The arguments have already been made. People gonna start eating popcorn soon.

As for your trashtalk. Here's some evidence.

http://www.gamebanshee.com/interviews/109792-project-eternity-interview.html

Buck: How do you intend to integrate challenging, tactical, and ultimately rewarding battles within Project Eternity without requiring long resting periods between each fight? And what are your thoughts on regeneration and early access to character resurrection?

Josh: I think that capturing the dungeon-delving feeling of the Icewind Dale games and many tabletop AD&D adventures means that there should be both strategic considerations and tactical considerations in exploration and combat. To me, that means that there's some level of upfront resource planning going on as well as a moment-to-moment consideration of "is it worth spending Resource X now or should I save it for later?" I.e. a tactical consideration can also be a strategic consideration if resources are part of a running series of battles (as most dungeons are).

However, I don't think all resources need to be per-rest, only the more powerful ones at a character's disposal. For casters, this means shifting slightly away from the AD&D/3E paradigm of most spells being linked to a per-rest spell count. Within a battle, there should be tactical considerations to using any spell, and we don't want resources to be spam-able, but a caster's base abilities will likely not require a full rest to recover.

As for regeneration, I'd like to experiment with handling health in a manner somewhat similar to the 1992 RPG Darklands. Characters have two health resources: Stamina and Health. Proportionally, the character takes much more Stamina damage from an attack than Health damage. Stamina recovers relatively quickly on its own (and with the aid of magic) but Health damage requires rest. If a character hits 0 Stamina, he or she will go unconscious. If a character hits 0 Health, he or she dies.

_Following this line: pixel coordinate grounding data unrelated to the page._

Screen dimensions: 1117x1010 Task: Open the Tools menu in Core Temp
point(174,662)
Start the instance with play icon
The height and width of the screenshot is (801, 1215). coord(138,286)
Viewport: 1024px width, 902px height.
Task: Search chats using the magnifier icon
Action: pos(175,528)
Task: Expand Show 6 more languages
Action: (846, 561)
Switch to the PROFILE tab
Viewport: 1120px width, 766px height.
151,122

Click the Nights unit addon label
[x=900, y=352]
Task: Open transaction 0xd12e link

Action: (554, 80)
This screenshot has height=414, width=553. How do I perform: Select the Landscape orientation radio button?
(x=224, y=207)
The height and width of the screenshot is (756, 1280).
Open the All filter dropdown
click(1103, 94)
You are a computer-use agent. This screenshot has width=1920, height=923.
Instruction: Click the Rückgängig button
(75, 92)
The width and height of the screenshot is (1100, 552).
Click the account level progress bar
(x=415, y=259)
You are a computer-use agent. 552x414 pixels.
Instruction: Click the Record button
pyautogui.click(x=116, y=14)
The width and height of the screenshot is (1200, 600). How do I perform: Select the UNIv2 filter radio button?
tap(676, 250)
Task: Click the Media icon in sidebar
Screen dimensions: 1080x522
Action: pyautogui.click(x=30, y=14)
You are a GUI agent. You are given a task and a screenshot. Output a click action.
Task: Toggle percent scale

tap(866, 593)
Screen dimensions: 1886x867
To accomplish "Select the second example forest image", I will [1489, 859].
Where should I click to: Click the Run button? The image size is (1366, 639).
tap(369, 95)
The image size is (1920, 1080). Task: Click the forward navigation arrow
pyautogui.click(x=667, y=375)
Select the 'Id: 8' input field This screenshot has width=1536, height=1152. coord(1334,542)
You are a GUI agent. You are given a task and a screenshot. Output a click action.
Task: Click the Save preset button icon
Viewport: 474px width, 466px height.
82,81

This sort of a system provides a buffer for characters so they can be temporarily defeated in combat without being brought to the verge of death every time. Similarly, allowing a character to recover to full Stamina over a short period of time does nothing to help his or her Health, so walking around with full Stamina and low Health would be extremely dangerous.

As far as resurrection goes, Project Eternity will not have any form of in-game resurrection. Healing magic of any sort is extraordinarily rare in this world and resurrection would pull at the fabric of the mortal reincarnation cycle. However, we may include an option to turn off permanent character death. Naturally, this would be disabled in Expert Mode.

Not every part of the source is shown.